Kok lo gini sih, Ka? lirihnya nelangsa dalam hati.

“Kalani, lo nggak suka, ya?” Arka terdengar cemas, dan lagi-lagi keinginan untuk memeluk teman barunya tersebut muncul. “Maaf kalau ini terkesan nggak jelas. Tadinya gue mau ajak pas bunga mataharinya masih fresh, tapi percuma juga nggak bisa dipetik. Kata Pak Dwi, yang kering ini boleh lo ambil. Jadi gue—”

Arka bungkam sepenuhnya.

Tubuh Kalani menabrak tubuhnya. Kedua lengan sang gadis melingkari leher Arka erat-erat. Satu tangan mengusap punggungnya dan satu tangan mengusap tengkuknya. Diam-diam, Kalani mencoba menghirup aroma cowok itu, mencoba untuk mencari ketenangan yang selama ini ia rasakan setiap kali mereka berdekatan.

“Arka...”

Ia bisa merasakan kedua lengan Arka mulai naik untuk merengkuh pinggangnya. Pelukan keduanya mengerat, dan tanpa sadar, Kalani mengembuskan napas yang tak sengaja ia tahan.

“Ka...”

“Kalani...” Arka berbisik parau, menempelkan bibirnya pada pucuk kepala si gadis. “Sama gue terus, ya?”

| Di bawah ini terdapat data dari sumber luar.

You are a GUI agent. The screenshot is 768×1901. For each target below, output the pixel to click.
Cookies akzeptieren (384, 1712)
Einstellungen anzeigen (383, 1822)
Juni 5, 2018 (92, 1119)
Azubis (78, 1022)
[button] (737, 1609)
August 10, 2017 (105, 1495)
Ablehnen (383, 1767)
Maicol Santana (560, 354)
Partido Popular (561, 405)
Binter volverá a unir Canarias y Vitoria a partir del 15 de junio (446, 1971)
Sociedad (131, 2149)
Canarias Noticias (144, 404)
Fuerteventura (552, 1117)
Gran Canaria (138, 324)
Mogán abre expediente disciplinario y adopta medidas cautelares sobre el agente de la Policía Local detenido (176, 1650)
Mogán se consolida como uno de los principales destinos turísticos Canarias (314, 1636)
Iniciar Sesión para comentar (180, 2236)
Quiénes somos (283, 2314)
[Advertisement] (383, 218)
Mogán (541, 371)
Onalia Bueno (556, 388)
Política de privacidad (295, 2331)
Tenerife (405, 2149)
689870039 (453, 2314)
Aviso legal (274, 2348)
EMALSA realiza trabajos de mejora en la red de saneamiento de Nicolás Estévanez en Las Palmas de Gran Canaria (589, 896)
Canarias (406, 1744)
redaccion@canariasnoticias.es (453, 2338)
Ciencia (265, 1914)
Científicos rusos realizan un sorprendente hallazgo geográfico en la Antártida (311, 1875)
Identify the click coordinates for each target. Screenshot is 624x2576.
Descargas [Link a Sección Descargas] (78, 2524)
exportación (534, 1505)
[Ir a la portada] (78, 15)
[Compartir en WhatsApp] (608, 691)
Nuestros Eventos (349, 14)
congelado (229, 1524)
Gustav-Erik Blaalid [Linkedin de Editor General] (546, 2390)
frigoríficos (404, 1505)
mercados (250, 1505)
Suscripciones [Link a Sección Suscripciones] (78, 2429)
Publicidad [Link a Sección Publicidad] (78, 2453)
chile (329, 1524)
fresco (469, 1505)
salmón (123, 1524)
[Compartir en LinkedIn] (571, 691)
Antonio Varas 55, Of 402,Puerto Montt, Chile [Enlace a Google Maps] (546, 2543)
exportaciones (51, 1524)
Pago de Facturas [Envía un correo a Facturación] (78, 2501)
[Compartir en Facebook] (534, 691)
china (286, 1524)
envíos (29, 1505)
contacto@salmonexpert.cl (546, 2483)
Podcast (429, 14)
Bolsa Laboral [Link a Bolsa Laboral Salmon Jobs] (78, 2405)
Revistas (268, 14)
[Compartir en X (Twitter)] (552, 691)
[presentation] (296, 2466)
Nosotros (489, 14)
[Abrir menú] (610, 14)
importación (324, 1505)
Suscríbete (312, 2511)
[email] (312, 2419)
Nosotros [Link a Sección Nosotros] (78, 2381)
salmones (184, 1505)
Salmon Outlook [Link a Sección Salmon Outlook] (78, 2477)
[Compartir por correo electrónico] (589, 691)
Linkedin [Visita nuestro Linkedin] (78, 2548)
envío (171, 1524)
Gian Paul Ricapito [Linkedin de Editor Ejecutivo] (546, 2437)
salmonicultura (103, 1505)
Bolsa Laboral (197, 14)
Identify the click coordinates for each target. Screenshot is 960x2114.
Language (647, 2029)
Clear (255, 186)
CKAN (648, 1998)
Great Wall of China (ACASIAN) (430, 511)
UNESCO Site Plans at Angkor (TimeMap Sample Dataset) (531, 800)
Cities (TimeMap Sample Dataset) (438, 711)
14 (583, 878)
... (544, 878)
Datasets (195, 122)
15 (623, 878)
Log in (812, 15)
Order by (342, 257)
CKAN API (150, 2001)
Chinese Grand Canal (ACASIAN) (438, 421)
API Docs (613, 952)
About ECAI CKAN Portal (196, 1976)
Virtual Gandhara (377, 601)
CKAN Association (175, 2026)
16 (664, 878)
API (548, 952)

“Gue nggak pacaran sama Jerome.”

Keduanya terdiam setelah bersuara bersamaan. Arka menegang, Kalani meleleh di tempat.

“Iya.”

“Iya.”

Kalani tergelak pada keselarasan mereka yang kedua kalinya tersebut. Sedangkan Arka? Ia sibuk menenggelamkan wajahnya pada ceruk leher Kalani seolah memang di sanalah ia seharusnya berada.